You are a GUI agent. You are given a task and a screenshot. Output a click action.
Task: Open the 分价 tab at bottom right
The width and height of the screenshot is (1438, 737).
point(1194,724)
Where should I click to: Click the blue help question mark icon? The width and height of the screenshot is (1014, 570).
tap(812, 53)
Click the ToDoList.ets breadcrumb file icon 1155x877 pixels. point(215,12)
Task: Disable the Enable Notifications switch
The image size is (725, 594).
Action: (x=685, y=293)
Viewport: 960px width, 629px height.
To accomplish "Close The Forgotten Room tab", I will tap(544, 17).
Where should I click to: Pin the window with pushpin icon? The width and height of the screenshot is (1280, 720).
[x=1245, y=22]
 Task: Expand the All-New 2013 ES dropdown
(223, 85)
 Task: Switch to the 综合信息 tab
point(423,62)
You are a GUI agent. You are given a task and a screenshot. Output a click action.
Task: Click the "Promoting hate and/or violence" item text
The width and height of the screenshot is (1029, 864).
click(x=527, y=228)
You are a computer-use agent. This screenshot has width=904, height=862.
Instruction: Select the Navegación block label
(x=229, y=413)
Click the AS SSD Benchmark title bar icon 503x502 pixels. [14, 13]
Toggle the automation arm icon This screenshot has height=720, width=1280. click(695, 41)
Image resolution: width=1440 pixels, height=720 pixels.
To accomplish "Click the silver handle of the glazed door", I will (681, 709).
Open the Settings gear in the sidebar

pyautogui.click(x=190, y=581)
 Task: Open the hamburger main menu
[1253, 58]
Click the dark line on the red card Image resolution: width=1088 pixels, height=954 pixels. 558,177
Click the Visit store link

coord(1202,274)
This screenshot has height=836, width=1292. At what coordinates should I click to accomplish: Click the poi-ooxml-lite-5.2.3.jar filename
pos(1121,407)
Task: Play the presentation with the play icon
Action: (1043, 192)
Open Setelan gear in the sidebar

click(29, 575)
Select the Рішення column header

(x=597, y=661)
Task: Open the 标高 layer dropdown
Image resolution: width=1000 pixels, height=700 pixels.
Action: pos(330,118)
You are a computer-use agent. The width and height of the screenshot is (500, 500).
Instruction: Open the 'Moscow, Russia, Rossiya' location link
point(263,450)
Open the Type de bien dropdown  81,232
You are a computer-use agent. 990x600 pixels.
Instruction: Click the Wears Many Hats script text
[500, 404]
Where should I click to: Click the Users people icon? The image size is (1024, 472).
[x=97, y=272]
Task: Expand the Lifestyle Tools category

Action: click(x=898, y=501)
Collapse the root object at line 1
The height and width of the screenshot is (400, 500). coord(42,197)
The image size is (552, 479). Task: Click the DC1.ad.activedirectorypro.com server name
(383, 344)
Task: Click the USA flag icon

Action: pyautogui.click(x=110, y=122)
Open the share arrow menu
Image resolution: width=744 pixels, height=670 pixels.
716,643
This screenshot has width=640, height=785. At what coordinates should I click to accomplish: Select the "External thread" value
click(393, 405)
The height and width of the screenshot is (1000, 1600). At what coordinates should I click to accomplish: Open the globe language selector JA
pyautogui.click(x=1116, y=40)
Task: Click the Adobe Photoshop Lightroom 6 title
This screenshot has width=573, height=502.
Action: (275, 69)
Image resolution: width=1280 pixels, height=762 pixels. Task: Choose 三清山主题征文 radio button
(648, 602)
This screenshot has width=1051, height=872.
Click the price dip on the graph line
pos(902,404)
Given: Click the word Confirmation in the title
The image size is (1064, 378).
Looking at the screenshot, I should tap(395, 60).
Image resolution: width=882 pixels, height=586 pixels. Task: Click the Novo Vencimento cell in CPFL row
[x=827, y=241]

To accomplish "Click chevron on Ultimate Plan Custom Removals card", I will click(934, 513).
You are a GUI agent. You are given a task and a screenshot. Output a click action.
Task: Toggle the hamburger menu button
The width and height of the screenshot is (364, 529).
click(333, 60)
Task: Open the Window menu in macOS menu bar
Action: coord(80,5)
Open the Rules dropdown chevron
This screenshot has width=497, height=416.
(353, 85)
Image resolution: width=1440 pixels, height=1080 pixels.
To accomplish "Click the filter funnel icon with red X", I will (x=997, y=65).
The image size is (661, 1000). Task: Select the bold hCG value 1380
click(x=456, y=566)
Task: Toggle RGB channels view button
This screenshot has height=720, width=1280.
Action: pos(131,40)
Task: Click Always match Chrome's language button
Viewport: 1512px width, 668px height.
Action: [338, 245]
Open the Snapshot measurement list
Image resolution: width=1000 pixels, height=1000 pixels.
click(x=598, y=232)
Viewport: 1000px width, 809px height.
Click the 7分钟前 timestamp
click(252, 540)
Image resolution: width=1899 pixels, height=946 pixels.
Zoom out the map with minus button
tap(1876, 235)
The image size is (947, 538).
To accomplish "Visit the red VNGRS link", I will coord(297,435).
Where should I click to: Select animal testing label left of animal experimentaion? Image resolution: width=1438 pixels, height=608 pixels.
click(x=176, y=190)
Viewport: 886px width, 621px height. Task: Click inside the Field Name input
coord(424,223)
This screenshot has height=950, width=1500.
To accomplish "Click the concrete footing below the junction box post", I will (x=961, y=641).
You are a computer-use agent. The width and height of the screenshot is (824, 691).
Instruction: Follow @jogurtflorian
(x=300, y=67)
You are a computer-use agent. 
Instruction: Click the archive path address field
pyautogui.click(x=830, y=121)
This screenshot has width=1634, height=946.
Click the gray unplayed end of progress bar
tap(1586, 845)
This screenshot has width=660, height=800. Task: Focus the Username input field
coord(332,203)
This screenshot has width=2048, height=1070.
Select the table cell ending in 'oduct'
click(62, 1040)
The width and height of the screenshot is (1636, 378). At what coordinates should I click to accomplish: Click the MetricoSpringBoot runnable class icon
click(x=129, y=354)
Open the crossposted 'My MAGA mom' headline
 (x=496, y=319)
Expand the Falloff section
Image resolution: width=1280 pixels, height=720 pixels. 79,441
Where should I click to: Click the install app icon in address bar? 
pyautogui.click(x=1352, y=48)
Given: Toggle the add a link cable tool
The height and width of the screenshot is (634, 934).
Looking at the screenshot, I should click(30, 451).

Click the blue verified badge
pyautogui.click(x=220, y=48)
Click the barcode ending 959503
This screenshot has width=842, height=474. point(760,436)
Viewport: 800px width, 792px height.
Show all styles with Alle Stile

────────

→ **EXERCISE DETAILS**:
An exact copy of every record above is what's needed here.

→ **EXERCISE ANSWER**:
You are a GUI agent. You are given a task and a screenshot. Output a click action.
Task: Open the 分价 tab at bottom right
The width and height of the screenshot is (1438, 737).
point(1194,724)
Where should I click to: Click the blue help question mark icon? The width and height of the screenshot is (1014, 570).
tap(812, 53)
Click the ToDoList.ets breadcrumb file icon 1155x877 pixels. point(215,12)
Task: Disable the Enable Notifications switch
The image size is (725, 594).
Action: (x=685, y=293)
Viewport: 960px width, 629px height.
To accomplish "Close The Forgotten Room tab", I will tap(544, 17).
Where should I click to: Pin the window with pushpin icon? The width and height of the screenshot is (1280, 720).
[x=1245, y=22]
 Task: Expand the All-New 2013 ES dropdown
(223, 85)
 Task: Switch to the 综合信息 tab
point(423,62)
You are a GUI agent. You are given a task and a screenshot. Output a click action.
Task: Click the "Promoting hate and/or violence" item text
The width and height of the screenshot is (1029, 864).
click(x=527, y=228)
You are a computer-use agent. This screenshot has width=904, height=862.
Instruction: Select the Navegación block label
(x=229, y=413)
Click the AS SSD Benchmark title bar icon 503x502 pixels. [14, 13]
Toggle the automation arm icon This screenshot has height=720, width=1280. click(695, 41)
Image resolution: width=1440 pixels, height=720 pixels.
To accomplish "Click the silver handle of the glazed door", I will (681, 709).
Open the Settings gear in the sidebar

pyautogui.click(x=190, y=581)
 Task: Open the hamburger main menu
[1253, 58]
Click the dark line on the red card Image resolution: width=1088 pixels, height=954 pixels. 558,177
Click the Visit store link

coord(1202,274)
This screenshot has height=836, width=1292. At what coordinates should I click to accomplish: Click the poi-ooxml-lite-5.2.3.jar filename
pos(1121,407)
Task: Play the presentation with the play icon
Action: (1043, 192)
Open Setelan gear in the sidebar

click(29, 575)
Select the Рішення column header

(x=597, y=661)
Task: Open the 标高 layer dropdown
Image resolution: width=1000 pixels, height=700 pixels.
Action: pos(330,118)
You are a computer-use agent. The width and height of the screenshot is (500, 500).
Instruction: Open the 'Moscow, Russia, Rossiya' location link
point(263,450)
Open the Type de bien dropdown  81,232
You are a computer-use agent. 990x600 pixels.
Instruction: Click the Wears Many Hats script text
[500, 404]
Where should I click to: Click the Users people icon? The image size is (1024, 472).
[x=97, y=272]
Task: Expand the Lifestyle Tools category

Action: click(x=898, y=501)
Collapse the root object at line 1
The height and width of the screenshot is (400, 500). coord(42,197)
The image size is (552, 479). Task: Click the DC1.ad.activedirectorypro.com server name
(383, 344)
Task: Click the USA flag icon

Action: pyautogui.click(x=110, y=122)
Open the share arrow menu
Image resolution: width=744 pixels, height=670 pixels.
716,643
This screenshot has width=640, height=785. At what coordinates should I click to accomplish: Select the "External thread" value
click(393, 405)
The height and width of the screenshot is (1000, 1600). At what coordinates should I click to accomplish: Open the globe language selector JA
pyautogui.click(x=1116, y=40)
Task: Click the Adobe Photoshop Lightroom 6 title
This screenshot has width=573, height=502.
Action: (275, 69)
Image resolution: width=1280 pixels, height=762 pixels. Task: Choose 三清山主题征文 radio button
(648, 602)
This screenshot has width=1051, height=872.
Click the price dip on the graph line
pos(902,404)
Given: Click the word Confirmation in the title
The image size is (1064, 378).
Looking at the screenshot, I should tap(395, 60).
Image resolution: width=882 pixels, height=586 pixels. Task: Click the Novo Vencimento cell in CPFL row
[x=827, y=241]

To accomplish "Click chevron on Ultimate Plan Custom Removals card", I will click(934, 513).
You are a GUI agent. You are given a task and a screenshot. Output a click action.
Task: Toggle the hamburger menu button
The width and height of the screenshot is (364, 529).
click(333, 60)
Task: Open the Window menu in macOS menu bar
Action: coord(80,5)
Open the Rules dropdown chevron
This screenshot has width=497, height=416.
(353, 85)
Image resolution: width=1440 pixels, height=1080 pixels.
To accomplish "Click the filter funnel icon with red X", I will (x=997, y=65).
The image size is (661, 1000). Task: Select the bold hCG value 1380
click(x=456, y=566)
Task: Toggle RGB channels view button
This screenshot has height=720, width=1280.
Action: pos(131,40)
Task: Click Always match Chrome's language button
Viewport: 1512px width, 668px height.
Action: [338, 245]
Open the Snapshot measurement list
Image resolution: width=1000 pixels, height=1000 pixels.
click(x=598, y=232)
Viewport: 1000px width, 809px height.
Click the 7分钟前 timestamp
click(252, 540)
Image resolution: width=1899 pixels, height=946 pixels.
Zoom out the map with minus button
tap(1876, 235)
The image size is (947, 538).
To accomplish "Visit the red VNGRS link", I will coord(297,435).
Where should I click to: Select animal testing label left of animal experimentaion? Image resolution: width=1438 pixels, height=608 pixels.
click(x=176, y=190)
Viewport: 886px width, 621px height. Task: Click inside the Field Name input
coord(424,223)
This screenshot has height=950, width=1500.
To accomplish "Click the concrete footing below the junction box post", I will (x=961, y=641).
You are a computer-use agent. The width and height of the screenshot is (824, 691).
Instruction: Follow @jogurtflorian
(x=300, y=67)
You are a computer-use agent. 
Instruction: Click the archive path address field
pyautogui.click(x=830, y=121)
This screenshot has width=1634, height=946.
Click the gray unplayed end of progress bar
tap(1586, 845)
This screenshot has width=660, height=800. Task: Focus the Username input field
coord(332,203)
This screenshot has width=2048, height=1070.
Select the table cell ending in 'oduct'
click(62, 1040)
The width and height of the screenshot is (1636, 378). At what coordinates should I click to accomplish: Click the MetricoSpringBoot runnable class icon
click(x=129, y=354)
Open the crossposted 'My MAGA mom' headline
 (x=496, y=319)
Expand the Falloff section
Image resolution: width=1280 pixels, height=720 pixels. 79,441
Where should I click to: Click the install app icon in address bar? 
pyautogui.click(x=1352, y=48)
Given: Toggle the add a link cable tool
The height and width of the screenshot is (634, 934).
Looking at the screenshot, I should click(30, 451).

Click the blue verified badge
pyautogui.click(x=220, y=48)
Click the barcode ending 959503
This screenshot has width=842, height=474. point(760,436)
Viewport: 800px width, 792px height.
Show all styles with Alle Stile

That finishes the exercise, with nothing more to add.